The Archbishop of Canterbury believes "there is every reason to be hopeful about the future of the Church of England" as new research published today highlights churches showing signs of growth across the country in a variety of ways, from church life from newly established congregations and churches to ancient Cathedrals and parishes.
The Faith in Research Conference was held in London to publish and disseminate the executive summary of an 18 month systematic multi-method study into Church Growth in the Church of England.
The research is published against a backdrop of decline of nine per cent in church attendance over the last decade and even more drastic decline since the 1960s.
It identifies factors associated with growth as well as identifying factors in churches which are showing numerical decline.
Fresh expressions of Church (new congregations and new churches) are growing, with around 21,000 people attending in the 10 surveyed areas of the 44 Church of England Dioceses.
There is also significant growth in Cathedrals, especially in weekday attendance. Overall weekly attendance grew by 35 per cent between 2002 and 2012.
Set against this are declining numbers of children and young people under 16 – nearly half of the churches surveyed had fewer than five under 16s.

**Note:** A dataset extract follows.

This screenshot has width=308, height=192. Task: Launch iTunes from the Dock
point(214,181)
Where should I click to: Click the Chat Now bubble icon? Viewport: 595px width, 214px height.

Amalgamations of churches are more likely to decline, the research indicates. The larger the number of churches in the amalgamation, the more likely they are to decline
Justin Welby, the Archbishop of Canterbury, commented: "There is every reason to be hopeful about the future of the Church of England, and indeed, all the churches in this country. There are many signs of growth, huge areas of development, and the church is – more than it has been for the last 60 years – demonstrating how essential it is to hold together our society.
"Over time there has been a decline in the percentage of the population that attends church. We need to listen to the message that comes through this research in order to develop our own strategies and stop doing things that help accelerate decline and focus on things that develop growth."
Professor David Voas, quantitative sociologist of religion and Professor of Population Studies at the University of Essex, who carried out some of the research, said: "There is no single recipe for growth; there are no simple solutions to decline. The road to growth depends on the context, and what works in one place may not work in another. What seems crucial is that congregations are constantly engaged in reflection; churches cannot soar on autopilot. Growth is a product of good leadership (lay and ordained) working with a willing set of churchgoers in a favourable environment."
New forms of church include Café Churches, churches in drop in centres, Messy Church and churches which meet in pubs and bars or out in the street. More than half (56 per cent) meet not in churches and over half (52 per cent) are run by non-ordained leaders.
A survey of 1,700 parish churches also helped to identify some of the factors associated with their growth. Researchers have concluded that while there is no single recipe, there are common ingredients strongly associated with growth in churches of any size, place or context:
These include: good leadership, a clear mission and purpose, willingness to self-reflect and learn continually, willingness to change and adapt according to context, lay people as well as clergy involvement and leadership, being intentional about prioritising growth, actively engaging children and teenagers, actively engaging with those who might not usually go to church, good welcoming and follow up for visitors, commitment to nurturing new and existing Christians, and a sense of vision.
The research was commissioned by the Spending Plans Task Group which reports to the Archbishops Council and the Board of the Church Commissioners.
This is the first time that a systematic multi-method study of factors relating to church growth has been undertaken within the context of the Church of England.
Over a period of 18 months, three teams with significant experience carried out detailed quantitative and qualitative research in three strands of work. They sought to investigate the factors influencing growth within the context of the Church of England, focusing on finding areas of ministry which are showing numerical growth and why.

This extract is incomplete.